(Reading text):
_____
Thursday, November 6, 2008

"The Obama Imperative"

Greg Djerejian in the "Belgravia Dispatch", here
"...Overseas the picture for the U.S. is just as ugly, perhaps even worse. The surge in Iraq was undertaken in a near total strategic vacuum, so that whatever hard-won security improvements have been achieved have had a negligible impact on the larger neighborhood. Has the short-term stabilization in local security conditions there been worth the blood and treasure expended? I doubt it, sad to say.
Meantime, Iran’s march towards nuclear weapons continues apace, but save an Undersecretary of State haphazardly hurled into a meeting on occasion with no real follow-through, the United States continues to have no serious diplomatic contact with the Islamic Republic of Iran. What has been achieved by this? One must scratch one’s head in puzzlement, as a freeze in uranium enrichment can’t reasonably likely occur absent direct discussions (it still mightn’t, but is at least worth a try), and this very goal seems in the short-term our main priority vis-à-vis Iran. So why the lack of high-level contact? Lack of imagination and intellectual cowardice, presumably.
In other parts of the neighborhood, lately the U.S. has taken to allowing border incursions to messily spill over into Pakistan with increasing frequency (a depressing reality born of a losing war in Afghanistan where we are—much like Iraq—bogged down increasingly in nation-building where instead discrete commando anti-terror missions are what is more required), albeit cross-border raids seem to be ending some in favor of less politically volatile Drone-powered missions. To the west in Syria, we have recently seen more cross-border adventurism (seemingly a parting shot aimed at Asad from the predictably bovine Bush quarters—while meantime the French, Turks, Israelis, Qataris etc are engaging Damascus not unproductively).
Amidst all this—the fundamental issue of the Arab-Israeli peace process—formerly a priority of every American President since at least Richard Nixonhas become a ribald joke as handled by the current Administration, save alas the real world consequences of this abject neglect are anything but funny.
And what about beyond this strategic morass we face in the Middle East? Well, it is only too clear we are at another ‘Who Lost Russia?’ juncture, where are pitiable ‘support’ of Georgia accomplished little to nothing, while creation of a real, mature Russia policy under supposed Russia expert Condoleezza Rice has gone woefully unachieved, now a good half decade on from the hilarious conceit of some warm and fuzzy Spirit of Ljubljana...."

1 comment:

Anonymous said...

A thoughtful analysis. One can hope that the president-elect will heed the thoughtfulness of this piece.
_____
(Stored data entries)
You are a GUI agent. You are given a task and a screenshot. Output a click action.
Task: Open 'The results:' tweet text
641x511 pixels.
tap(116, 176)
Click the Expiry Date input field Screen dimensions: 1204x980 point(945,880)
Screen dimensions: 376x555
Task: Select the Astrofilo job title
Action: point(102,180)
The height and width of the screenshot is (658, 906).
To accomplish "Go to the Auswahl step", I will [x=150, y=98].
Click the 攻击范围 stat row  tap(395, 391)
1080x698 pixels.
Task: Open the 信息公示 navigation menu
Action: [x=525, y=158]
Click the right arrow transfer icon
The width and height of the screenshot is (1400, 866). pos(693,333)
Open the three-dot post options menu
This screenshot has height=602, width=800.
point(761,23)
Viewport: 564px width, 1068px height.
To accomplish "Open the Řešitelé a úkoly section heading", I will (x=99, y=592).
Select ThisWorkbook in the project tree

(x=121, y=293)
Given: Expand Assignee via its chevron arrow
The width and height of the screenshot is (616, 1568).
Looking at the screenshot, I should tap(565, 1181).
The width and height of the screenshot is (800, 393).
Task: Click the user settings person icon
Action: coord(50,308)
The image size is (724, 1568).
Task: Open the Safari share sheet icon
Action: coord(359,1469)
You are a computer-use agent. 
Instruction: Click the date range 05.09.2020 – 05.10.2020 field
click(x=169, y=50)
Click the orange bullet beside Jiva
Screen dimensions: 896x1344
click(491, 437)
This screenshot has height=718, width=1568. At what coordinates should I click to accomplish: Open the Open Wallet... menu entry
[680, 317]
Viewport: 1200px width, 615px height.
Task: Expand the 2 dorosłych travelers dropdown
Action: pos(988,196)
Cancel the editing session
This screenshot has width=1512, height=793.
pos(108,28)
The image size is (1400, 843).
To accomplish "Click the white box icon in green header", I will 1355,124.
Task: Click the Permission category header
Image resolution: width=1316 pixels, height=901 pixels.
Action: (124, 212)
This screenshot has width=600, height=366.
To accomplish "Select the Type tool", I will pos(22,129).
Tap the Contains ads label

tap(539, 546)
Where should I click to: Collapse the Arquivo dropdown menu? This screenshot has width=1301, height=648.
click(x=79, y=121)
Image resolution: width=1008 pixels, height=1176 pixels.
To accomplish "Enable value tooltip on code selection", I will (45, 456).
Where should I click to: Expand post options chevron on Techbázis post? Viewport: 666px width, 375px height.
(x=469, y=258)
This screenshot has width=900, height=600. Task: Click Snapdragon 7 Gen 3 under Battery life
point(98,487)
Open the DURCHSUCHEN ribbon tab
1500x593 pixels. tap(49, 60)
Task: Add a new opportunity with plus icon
_____
(What is required):
Copy the blog post starting at "Amidst all this—the" and ending at "anything but funny.", substituting "bitter joke" for "ribald joke".

(Task solution):
Amidst all this—the fundamental issue of the Arab-Israeli peace process—formerly a priority of every American President since at least Richard Nixonhas become a bitter joke as handled by the current Administration, save alas the real world consequences of this abject neglect are anything but funny.